Las cifras no son únicamente el resultado de fenómenos climáticos.

Diversos centros de investigación atribuyen parte importante del incremento de la deforestación a un conjunto de normas aprobadas durante los últimos años para ampliar la frontera agrícola.

El Centro de Documentación e Información Bolivia (CEDIB) identificó, en un informe presentado ante el Examen Periódico Universal de Naciones Unidas, un paquete integrado por seis leyes, dos decretos supremos, dos resoluciones de la Autoridad de Bosques y Tierra (ABT) y otras disposiciones administrativas conocidas como las “normas incendiarias”.

Según ese análisis, dichas normas facilitaron desmontes, quemas controladas y cambios de uso del suelo con el objetivo de ampliar la frontera agrícola de tres a trece millones de hectáreas.

Organizaciones ambientales sostienen que ese marco normativo contribuyó a crear las condiciones para los incendios forestales de gran magnitud registrados durante los últimos años.

Las normas continúan vigentes bajo el gobierno de Rodrigo Paz, que además eliminó el Ministerio de Medio Ambiente y Agua como cartera independiente.

Bolivia tampoco forma parte de la Declaración de Líderes de Glasgow sobre Bosques y Uso de la Tierra, suscrita por más de 130 países con el compromiso de detener y revertir la deforestación hacia 2030.
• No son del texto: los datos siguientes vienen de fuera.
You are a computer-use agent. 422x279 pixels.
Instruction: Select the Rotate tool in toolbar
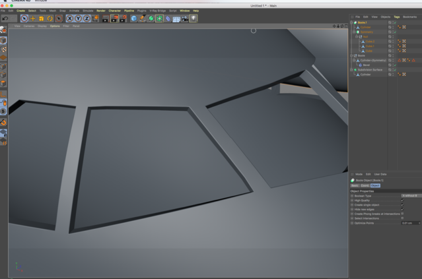[50, 18]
Una apuesta por cambiar las reglas

El anuncio realizado por el Gobierno no implica necesariamente que Bolivia cumpla hoy los requisitos del TFFF.

El propio mecanismo continúa evolucionando y existen propuestas para revisar algunos de sus criterios de elegibilidad.

Entre ellas figura la planteada por WWF, que propone flexibilizar el umbral de ingreso para permitir una participación más amplia de los países tropicales.

Además, Bolivia anunció la creación de un grupo técnico con Noruega para fortalecer las capacidades institucionales y los sistemas de monitoreo forestal requeridos por el mecanismo.

Si esos criterios cambian, el escenario también podría hacerlo.

Con las reglas conocidas hasta ahora, Bolivia enfrenta un desafío considerable para acceder a un fondo concebido para recompensar a los países que ya mantienen sus bosques en pie. El propio World Resources Institute, en su análisis del mecanismo, señaló que un buen resultado sería que países como Bolivia pudieran calificar para el TFFF en los próximos años. Ese condicional lo dice todo.